» **Activity**
Duplicate the rows below, beginning with the line that contains "Locate an element" and ending after the line that contains "summary-owners: BREANDAN, JENNY". Omit the pictures from your copy.

» **Raw data**
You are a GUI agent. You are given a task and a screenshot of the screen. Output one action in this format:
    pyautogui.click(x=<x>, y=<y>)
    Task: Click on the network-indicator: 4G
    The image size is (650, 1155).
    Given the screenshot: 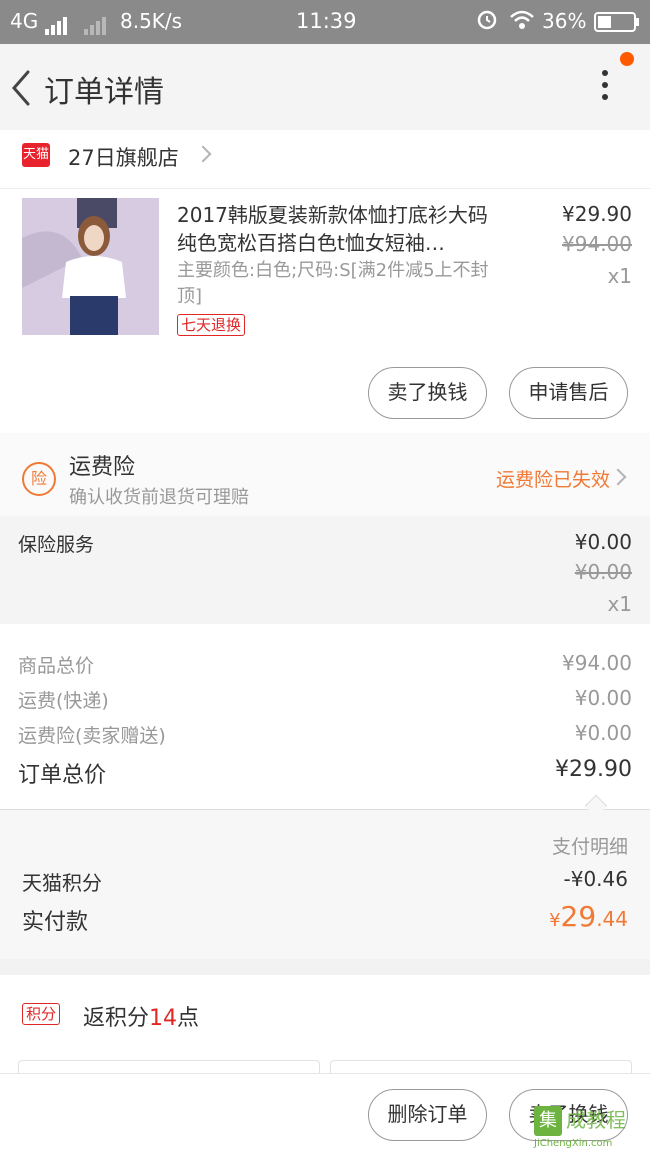 What is the action you would take?
    pyautogui.click(x=40, y=22)
    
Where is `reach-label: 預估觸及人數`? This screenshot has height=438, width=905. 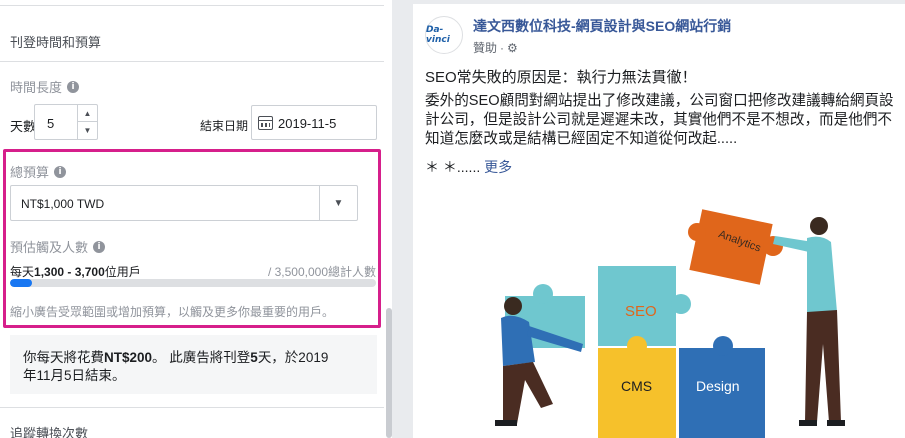
reach-label: 預估觸及人數 is located at coordinates (50, 248).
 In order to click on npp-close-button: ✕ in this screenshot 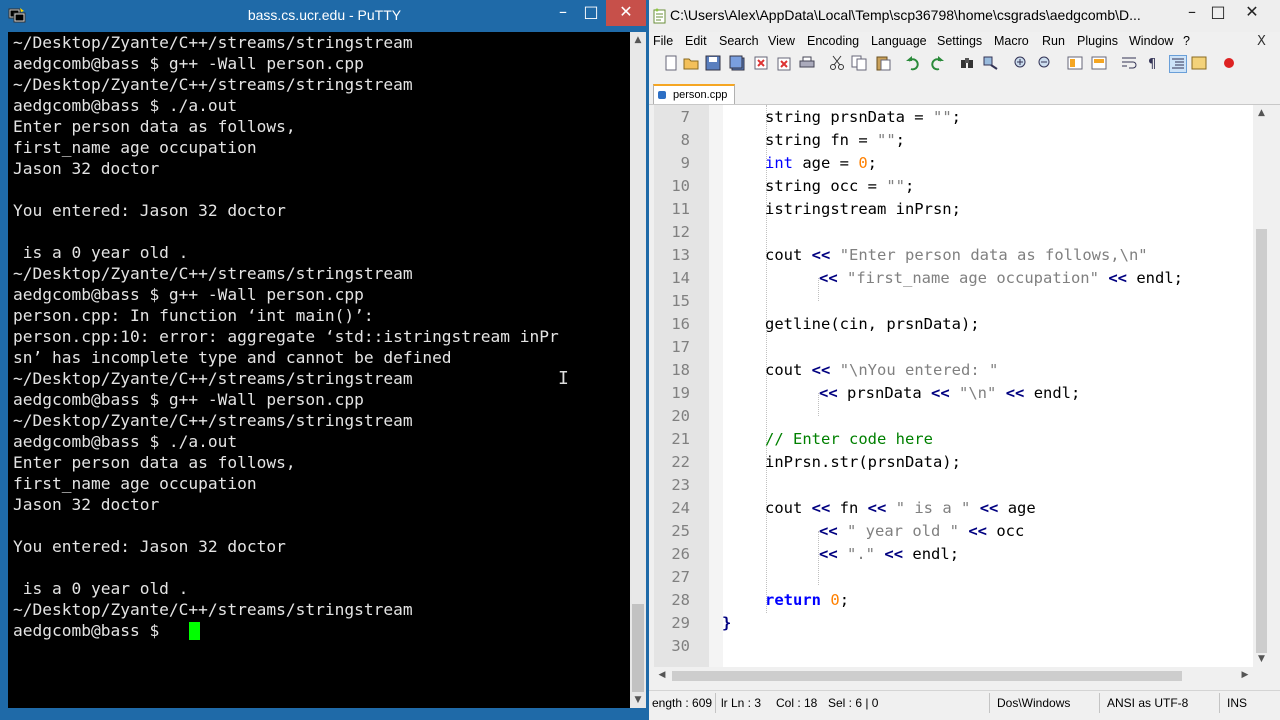, I will do `click(1252, 13)`.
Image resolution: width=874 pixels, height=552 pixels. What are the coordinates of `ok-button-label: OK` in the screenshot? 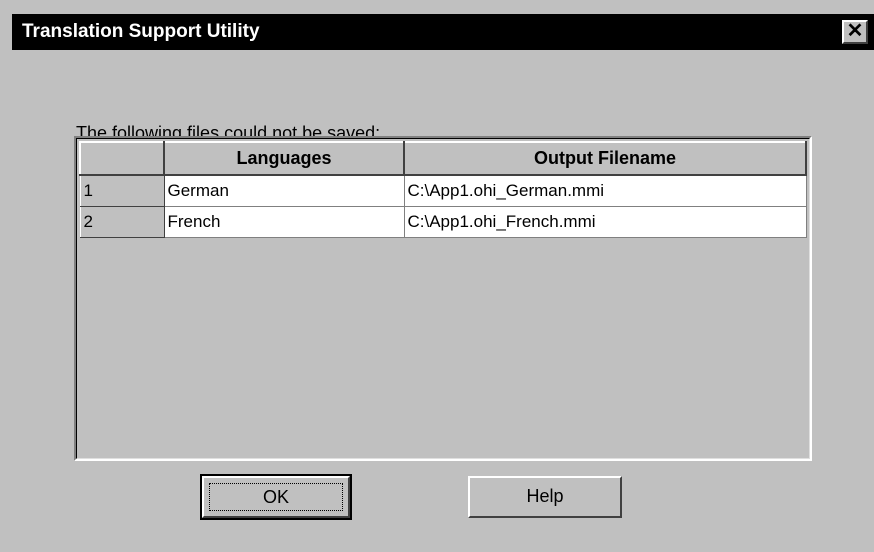 It's located at (276, 497).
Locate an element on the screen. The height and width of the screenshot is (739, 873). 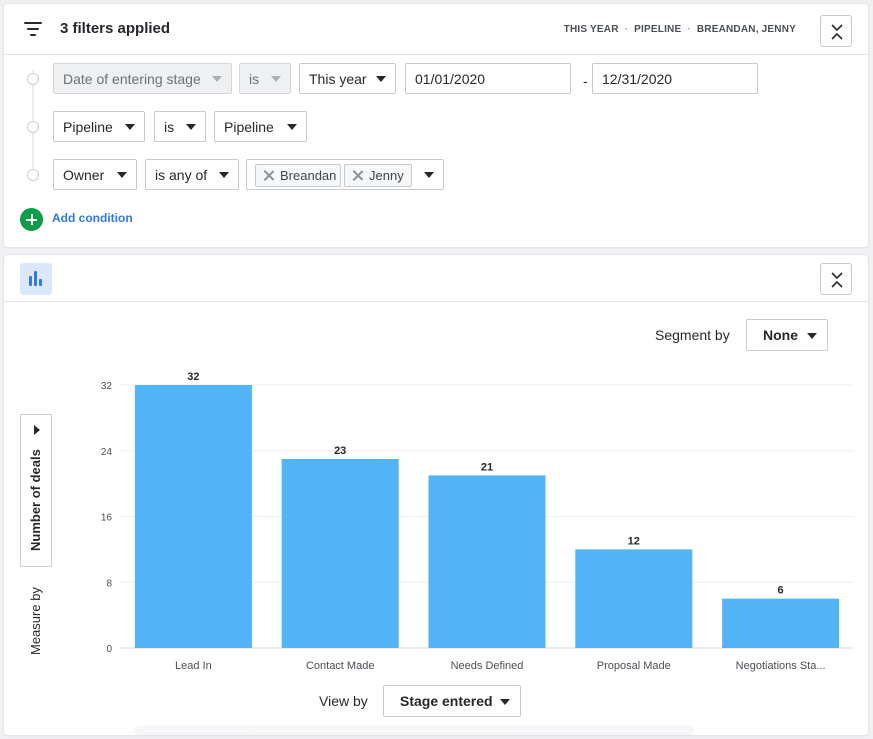
summary-owners: BREANDAN, JENNY is located at coordinates (746, 30).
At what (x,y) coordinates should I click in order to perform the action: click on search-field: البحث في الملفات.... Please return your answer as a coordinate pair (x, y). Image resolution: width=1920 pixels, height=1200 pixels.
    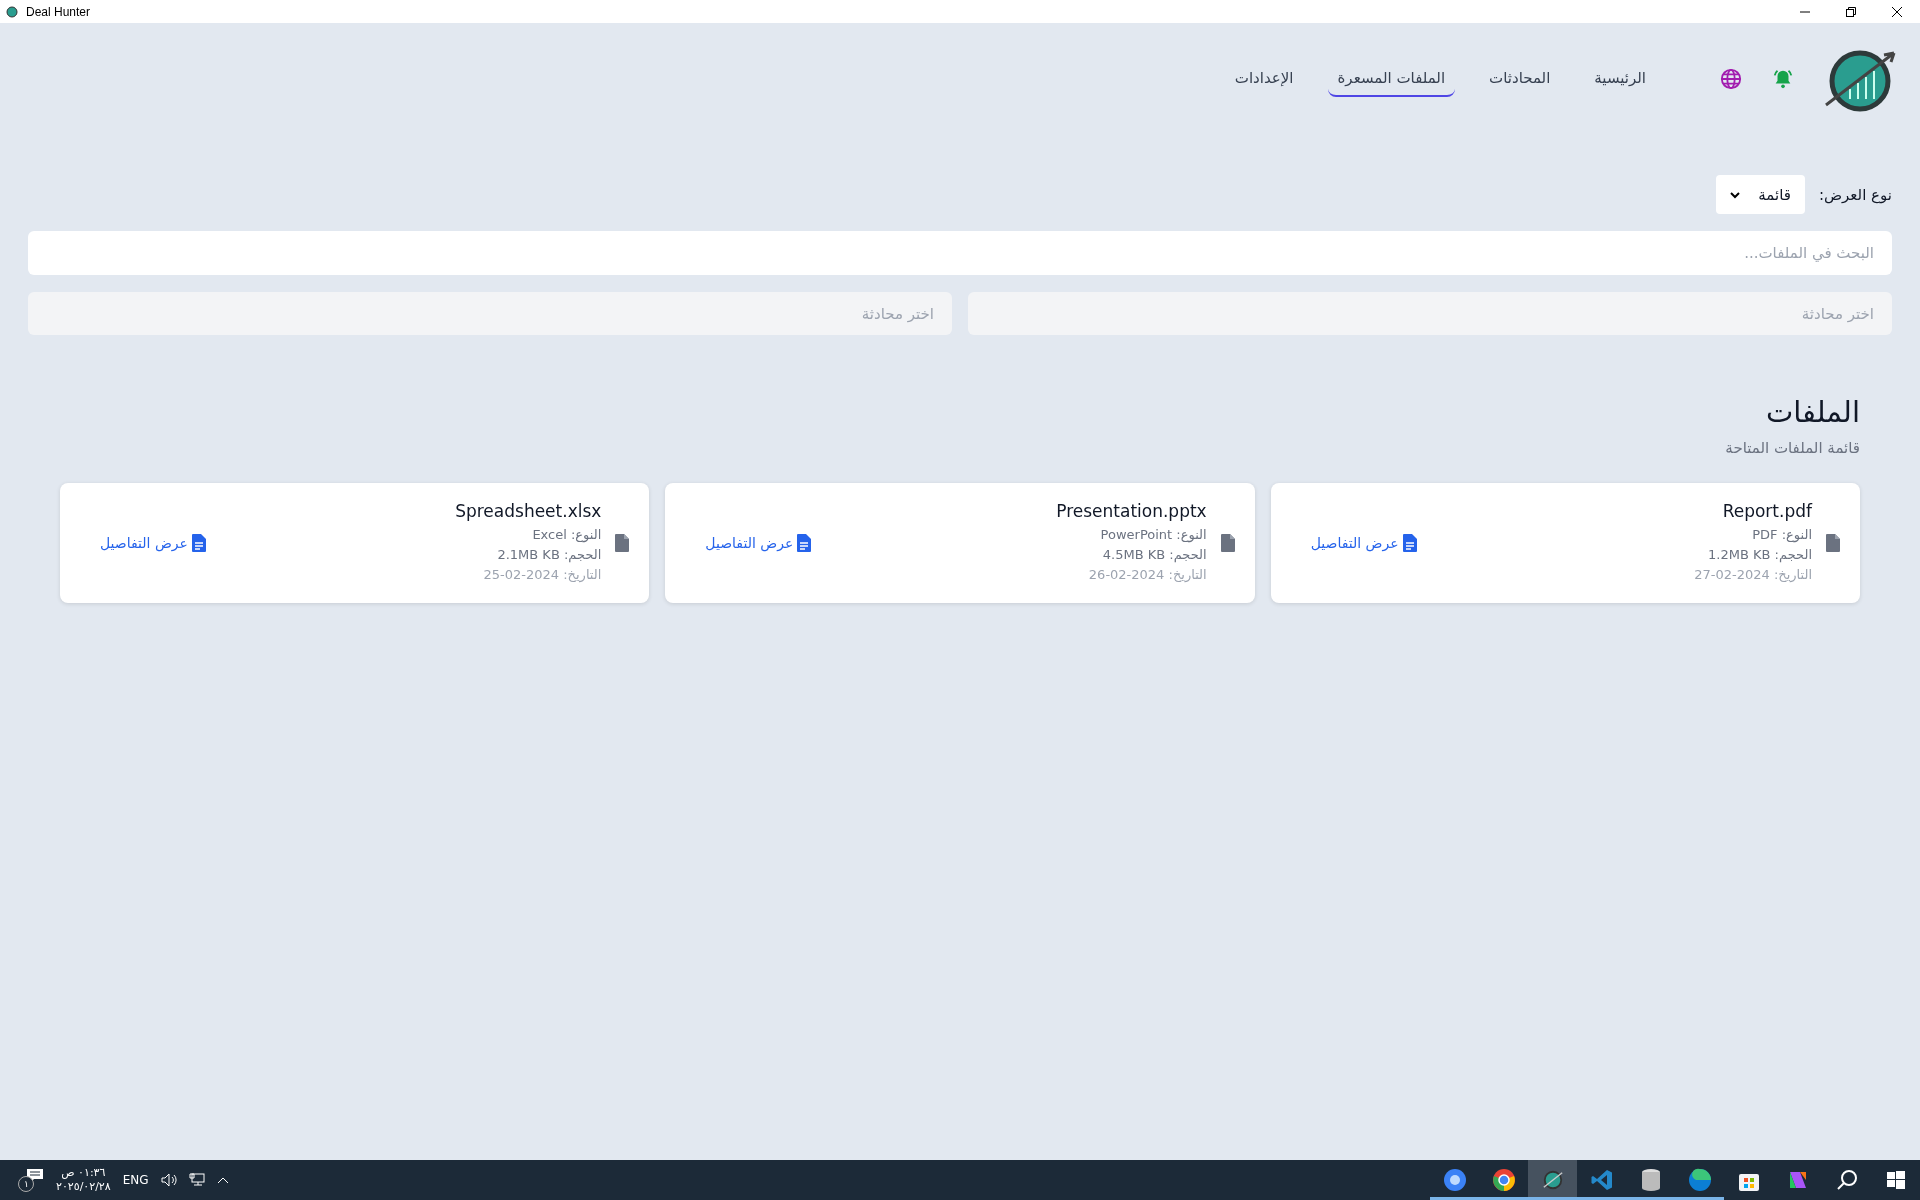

» **Your response**
Locate an element on the screen. The height and width of the screenshot is (739, 873). 
summary-owners: BREANDAN, JENNY is located at coordinates (746, 30).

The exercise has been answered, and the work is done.